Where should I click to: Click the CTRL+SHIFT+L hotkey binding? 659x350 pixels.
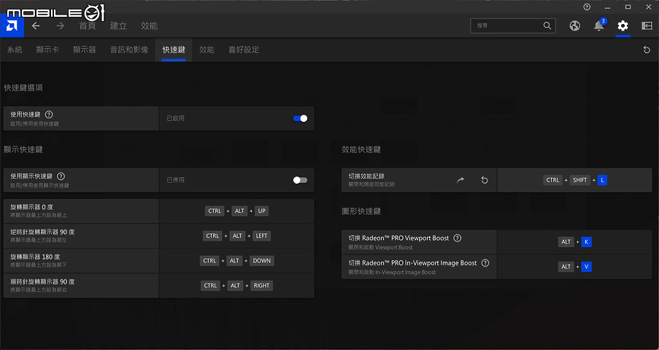tap(575, 180)

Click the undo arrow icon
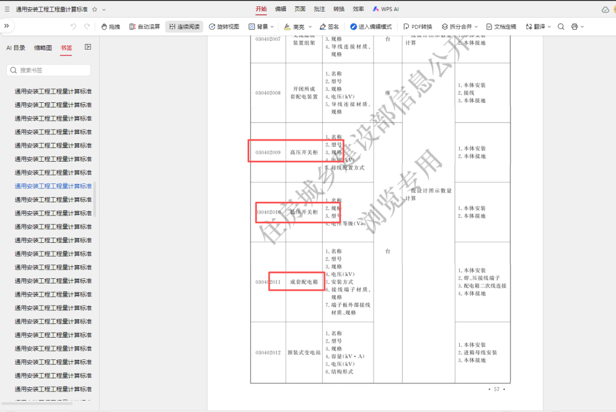click(74, 27)
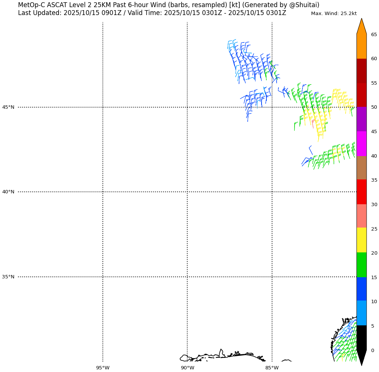Click the orange 60–65 kt colorbar segment

pyautogui.click(x=361, y=46)
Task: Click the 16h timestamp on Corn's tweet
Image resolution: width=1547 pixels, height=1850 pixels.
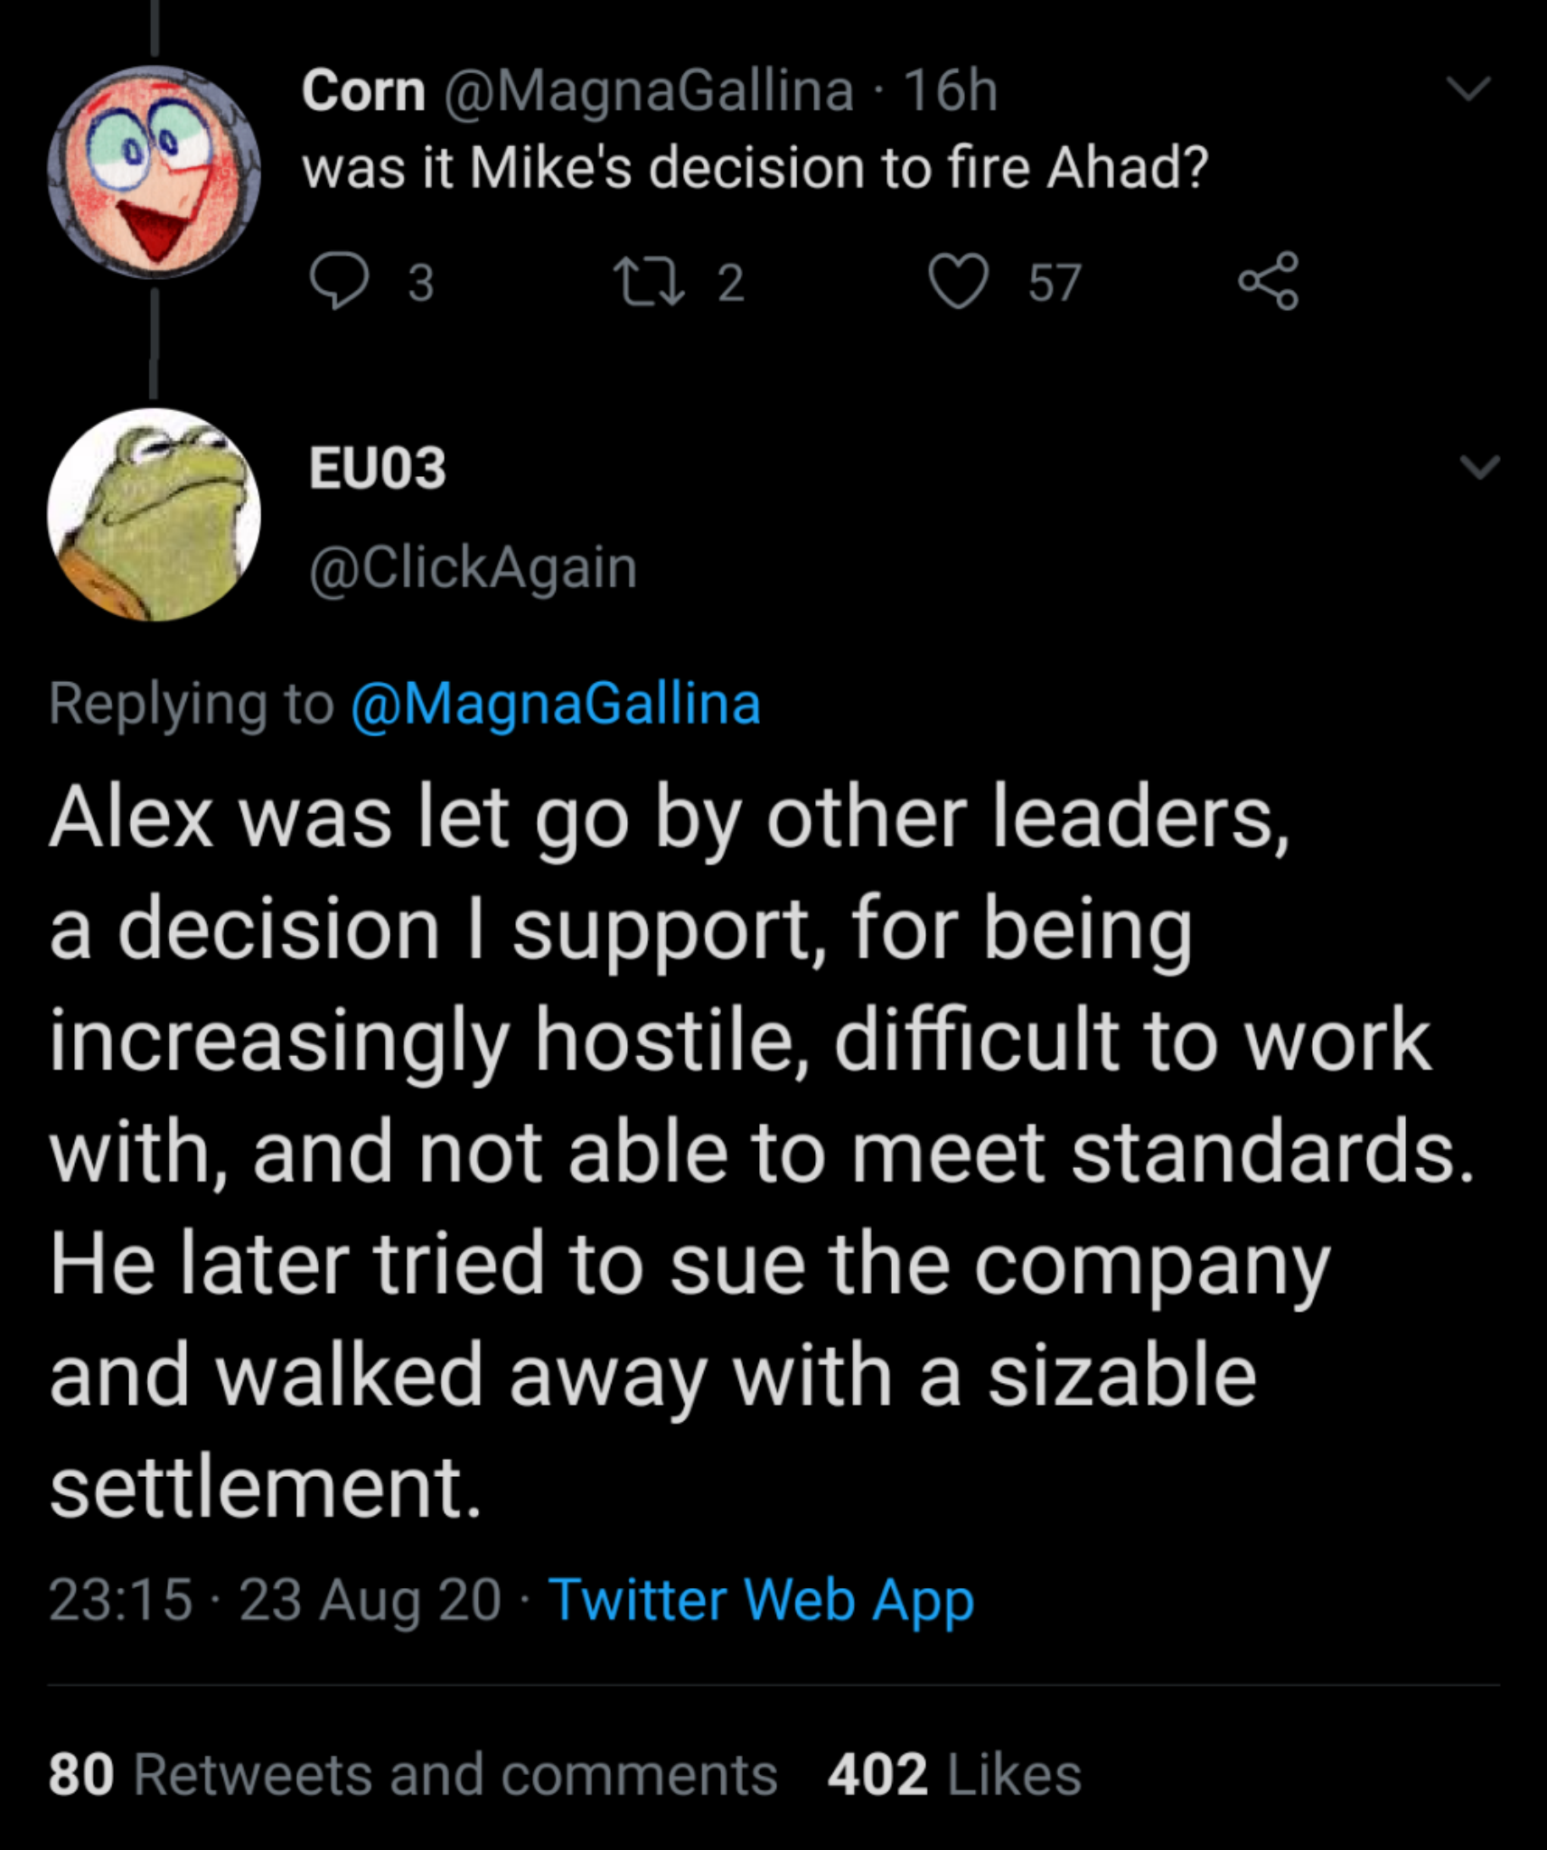Action: point(951,91)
══════
[What you need to do]: Quote the data exactly, from the line containing "Click the undo arrow icon" up to and including the last line of the data. Omit the pictures.

[Answer to this exercise]:
Click the undo arrow icon
click(74, 27)
Click the orange 60–65 kt colorbar segment

pyautogui.click(x=361, y=46)
Task: Click the 16h timestamp on Corn's tweet
Image resolution: width=1547 pixels, height=1850 pixels.
Action: point(951,91)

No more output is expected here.